Am I on the right way ?

Answer 1

Let $G$ be a smooth connected (affine) algebraic group over some ground field $k$ and write $\mathfrak{g}$ for its Lie algebra. As was already pointed out in Armado's answer, we have the adjoint representation of $G$ $$\operatorname{Ad} \colon G \to \operatorname{GL}_{\mathfrak{g}}$$ and its derivative $$\operatorname{ad} = d(\operatorname{Ad}) \colon \mathfrak{g} \to \mathfrak{gl}_{\mathfrak{g}}$$ and the Lie bracket on $\mathfrak{g}$ is basically defined by $[x, y] = \operatorname{ad}(x)(y)$.

Now suppose we are given a smooth connected algebraic subgroup $H \subseteq G$ such that its Lie algebra $\mathfrak{h}$ is an ideal in $\mathfrak{g}$. Then we claim that $H \subseteq G$ is actually normal. To prove this we proceed in two steps:

• Consider the algebraic subgroup $P \subseteq \operatorname{GL}_{\mathfrak{g}}$ given as the stabilizer of the subspace $\mathfrak{h} \subseteq \mathfrak{g}$. Its Lie algebra $\mathfrak{p} \subseteq \mathfrak{gl}_{\mathfrak{g}}$ is then given as the set of those endomorphisms of $\mathfrak{g}$ that stabilize $\mathfrak{h}$. The condition that $\mathfrak{h} \subseteq \mathfrak{g}$ is an ideal thus translates into saying that $\operatorname{ad}(\mathfrak{g}) \subseteq \mathfrak{p}$, which implies that $\operatorname{Ad}(G) \subseteq P$.

• Now suppose that $g \in G(k)$ and consider the conjugation map $\phi_g \colon G \to G$. By definition of the adjoint representation we have $\operatorname{Ad}(g) = d(\phi_g)$. Thus the previous bullet point implies that $d(\phi_g)(\mathfrak{h}) \subseteq \mathfrak{h}$ which implies that $\phi_g(H) \subseteq H$. As $g \in G(k)$ was arbitrary, this shows that $H \subseteq G$ is normal.

Answer 2

Given the representation of Lie groups induced by the conjugation:

$\text{Ad}:G \rightarrow \text{GL}(\text{Lie}(G))$,

we can differentiate it and obtain:

$d(\text{Ad}):\text{Lie}(G) \rightarrow \mathfrak{gl}( \text{Lie}(G))$

It is easy to see that this map is extacly the $\text{ad}$ of Lie algebras (to compute this remember that $\frac{d}{dt}|_{t=0} e^{tX}=X $).

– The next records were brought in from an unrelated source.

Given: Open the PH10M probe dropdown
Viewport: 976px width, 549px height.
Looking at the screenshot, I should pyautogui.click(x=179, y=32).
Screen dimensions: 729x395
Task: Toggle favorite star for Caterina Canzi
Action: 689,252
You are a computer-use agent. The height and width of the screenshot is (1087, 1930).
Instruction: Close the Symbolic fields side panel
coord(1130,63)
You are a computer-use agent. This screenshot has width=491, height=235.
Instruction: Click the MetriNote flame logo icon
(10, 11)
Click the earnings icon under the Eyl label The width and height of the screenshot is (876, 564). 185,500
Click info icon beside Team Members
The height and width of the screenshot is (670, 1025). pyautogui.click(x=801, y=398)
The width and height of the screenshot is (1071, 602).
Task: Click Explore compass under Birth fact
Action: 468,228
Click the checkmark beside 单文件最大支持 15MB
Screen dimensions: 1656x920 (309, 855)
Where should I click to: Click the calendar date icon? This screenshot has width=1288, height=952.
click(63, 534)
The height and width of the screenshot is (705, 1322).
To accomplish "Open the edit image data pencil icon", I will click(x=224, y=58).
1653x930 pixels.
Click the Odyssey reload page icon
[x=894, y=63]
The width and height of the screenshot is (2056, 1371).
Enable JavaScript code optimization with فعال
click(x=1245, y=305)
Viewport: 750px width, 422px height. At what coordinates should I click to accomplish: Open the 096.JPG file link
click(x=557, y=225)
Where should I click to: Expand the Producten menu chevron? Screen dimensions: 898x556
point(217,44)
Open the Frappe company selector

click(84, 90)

So by the universal property of the differential we obtain that $\text{Ad}(e^X)=e^{\text{ad}(X)}$ $\forall X \in \text{Lie}(G)$.

Since $G$ is connected it is generated by $\text{exp}(\text{Lie}(G))$ so a generic $g\in G$ is of the form $e^{X_1}…e^{X_t}$, we can assume $g=e^X$ (the computation is similar).

We can now see that $\text{Ad}(g)(H)\subseteq H$, let $h \in H$:

$\text{Ad}(e^X)(h)=e^{\text{ad}(X)}(h)=\sum_n \frac{\text{ad}(X)^n}{n!} (h) $,

now since also $h$ is of the form $h=e^{Y}=\sum_m \frac{Y^m}{m!}$ and since $\text{Lie}(H)$ is and ideal of $\text{Lie}(G)$ we can easily conclude the proof.